Distributed training with horovod

Horovod is a distributed training framework based on MPI. Horovod is only available with TensorFlow version 1.12 or newer.

  1. Access the SageMaker zstudio you started earlier.
  2. On the left sidebar, navigate into MLAI/Script-mode/keras_cifar10 folder, double click on TF_keras_CIFAR10_ScriptMode_Distributed.ipynb to open it.
  3. You are now ready to begin the notebook.

To enable Horovod, we need to add the following code to our script:

import horovod.keras as hvd
hvd.init()
config = tf.ConfigProto()
config.gpu_options.allow_growth = True
config.gpu_options.visible_device_list = str(hvd.local_rank())
K.set_session(tf.Session(config=config))

Add the following callbacks:

hvd.callbacks.BroadcastGlobalVariablesCallback(0)
hvd.callbacks.MetricAverageCallback()

Configure the optimizer:

opt = Adam(lr=learning_rate * size, decay=weight_decay)
opt = hvd.DistributedOptimizer(opt)

Now, in the notebook:

  1. To run the training job with multiple instances in a distributed fashion, set train_instance_count to a number larger than 1.

  2. We should set the distributions parameter to configure which distributed training strategy to use.
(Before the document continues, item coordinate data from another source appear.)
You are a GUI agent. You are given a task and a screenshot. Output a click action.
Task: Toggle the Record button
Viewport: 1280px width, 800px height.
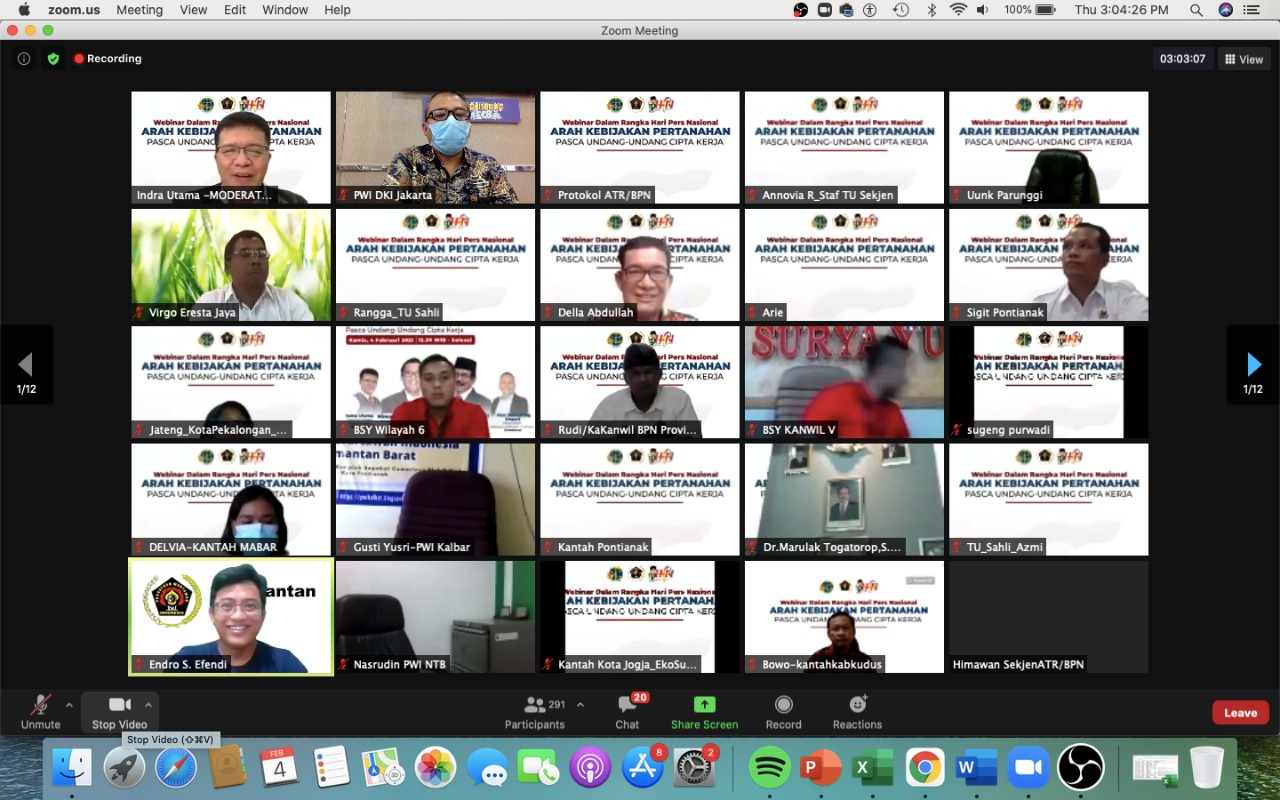(x=783, y=712)
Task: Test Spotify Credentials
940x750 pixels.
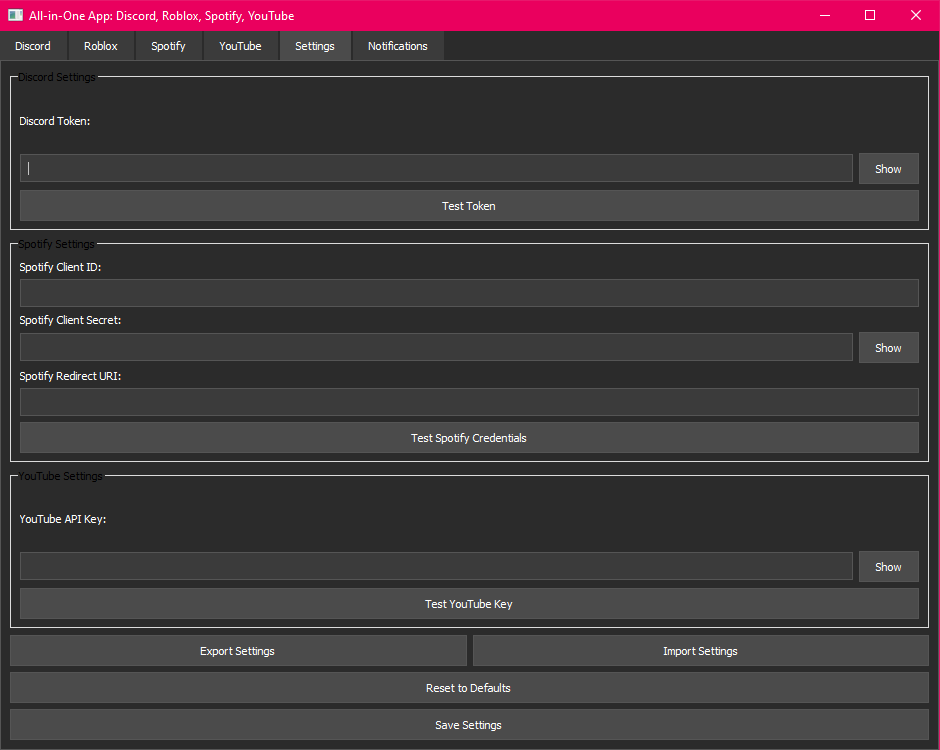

To start a distributed training job with Horovod, configure the job distribution:

    distributions = {'mpi': {
                        'enabled': True,
                        'processes_per_host': # Number of Horovod processes per host
                            }
                    }
    
    estimator_dist = TensorFlow(base_job_name='dist-cifar10-tf',
                        entry_point='cifar10_keras_main.py',
                        source_dir=source_dir,
                        role=role,
                        framework_version='1.12.0',
                        py_version='py3',
                        hyperparameters=hyperparameters,
                        train_instance_count=2,
                        train_instance_type='ml.p3.2xlarge',
                        metric_definitions=keras_metric_definition,
                        distributions=distributions)